Leon Vynehall: Nicht wirklich. Natürlich basiert meine Musik auf elektronischen Elementen wie Synthesizern und ich mache das alles am Computer. Angefangen habe ich aber damals in der Schule, indem ich Schlagzeug und Gitarre gespielt habe. Am Ende versuche ich immer dem zu folgen, was der Song verlangt. Das können mal ganz klar Synthesizer und Drummachines sein wie bei ‘Rojus’ oder eben Streicher, wie es bei ‘Nothing Is Still’ der Fall war. Vermutlich hat man erwartet, dass ich nach ‘Rojus’ wieder eine House-Platte mache. Das Ausgangsmaterial, also die Geschichte von ‘Nothing Is Still’, hätte mit einer Instrumentation wie bei einer Dance-Platte allerdings niemals so funktioniert. Das war bei ‘Rare, Forever’ jetzt auch wieder ein spannender Prozess, weil ich erst herausfinden musste, was überhaupt der Klang dieser Platte sein soll. Da sind mehrere Sachen aufeinander geprallt – einerseits Erwartungen von außen, die ich klanglich mit meinen letzten Alben geweckt habe, meine eigenen Erwartungen an mich selbst und natürlich welche Sounds mir die Themen dieser Platte vorgeben.

Erwartungen oder auch Druck sind gute Stichwörter. Mit ‘Nothing Is Still’ hast du gewissermaßen eine neue Tür aufgemacht. Weg von der Wahrnehmung der elektronischen Dance-Music, tauchte dein Album auch in großen Teilen des Feuilletons auf und wurde vor allem unter dem Kunstaspekt behandelt. Mir kam es so vor, als wärst du jetzt, warum auch immer, in die Riege der Komponisten aufgestiegen.

Leon Vynehall: Als Erstes freut es mich sehr, dass du mich in die Kategorie der Komponisten einordnest, so würde ich mich aber selbst nie nennen. Und klar ist da ein großer Druck, das ist in gewisser Weise die Hälfte der Themen auf dieser Platte. Wie geh ich mit dem Druck um, warum stell ich mich dem überhaupt und wer macht diesen Druck? Ehrlich gesagt wäre das aber auch so, wenn ‘Nothing Is Still’ totaler Schrott gewesen wäre.
====================
Aufgabe 1: Übersetze den folgenden Satz aus dem Interview mit Leon Vynehall ins Englische: „Am Ende versuche ich immer dem zu folgen, was der Song verlangt.“
Aufgabe 2: Führe das Interview mit Leon Vynehall im Textauszug nach dessen letztem Satz weiter.

Daten:
====================
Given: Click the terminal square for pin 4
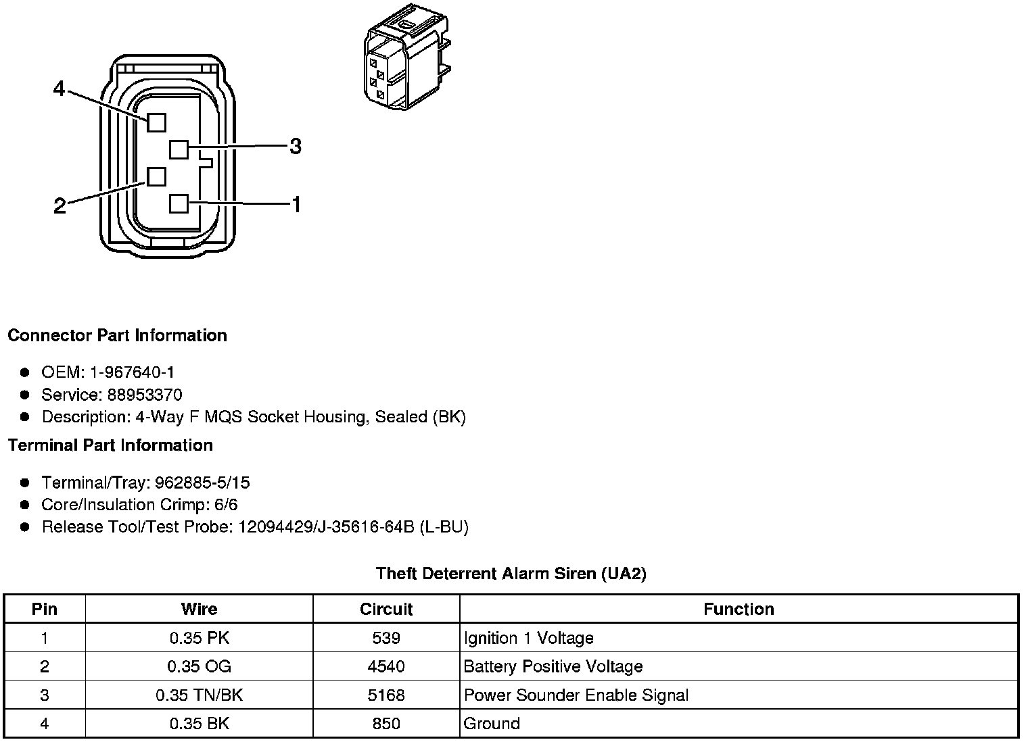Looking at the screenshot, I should [x=156, y=122].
====================
Ergebnis 1: In the end, I always try to follow what the song demands.

Ergebnis 2:
Wie kommt es, dass du das Wort Komponist so sehr vermeidest? Ich bekomme das häufig mit, dass viele das Wort Produzent:in ganz natürlich für sich verwenden, aber Komponist:in oder sogar Musiker:in vermeiden.

Leon Vynehall: (lacht) Ich weiß nicht genau. Ich und viele andere, die ich kenne, leiden vermutlich unter einer Art Imposter-Syndrom. Was wäre denn der Unterschied zwischen Produzent:in und Komponist:in?

Runtergebrochen stammt das eine aus dem Arbeitskontext, es wird etwas produziert, und das andere aus dem Kunstkontext. Aber ob ich jetzt bei Ableton Musik erschaffe oder auf einem Blatt Papier Noten aufschreibe, ist doch am Ende beides Komponieren.

Leon Vynehall: Stimmt, unter dem Gesichtspunkt könnte man mich dann auch so nennen. Ich glaube, da spielt eine bestimmte Vorstellung des Musikmachens mit rein. Ich habe nie in diese Richtung Musik studiert, kann keine Noten schreiben und habe kein fundiertes theoretisches Wissen. Komponist:in hat für mich irgendwie einen prestigeträchtigen Hintergrund und vielleicht auch etwas Elitäres. Das hab ich nicht. Ich komme selbst aus dem Umfeld der Arbeiterklasse und hab dann Tontechnik studiert, also den ganzen Computer- und Technikkram. Das ist aber tatsächlich eine spannende Frage, wie diese Begriffe benutzt werden, es sagt ja auch etwas darüber aus, wie ich mich selbst sehe.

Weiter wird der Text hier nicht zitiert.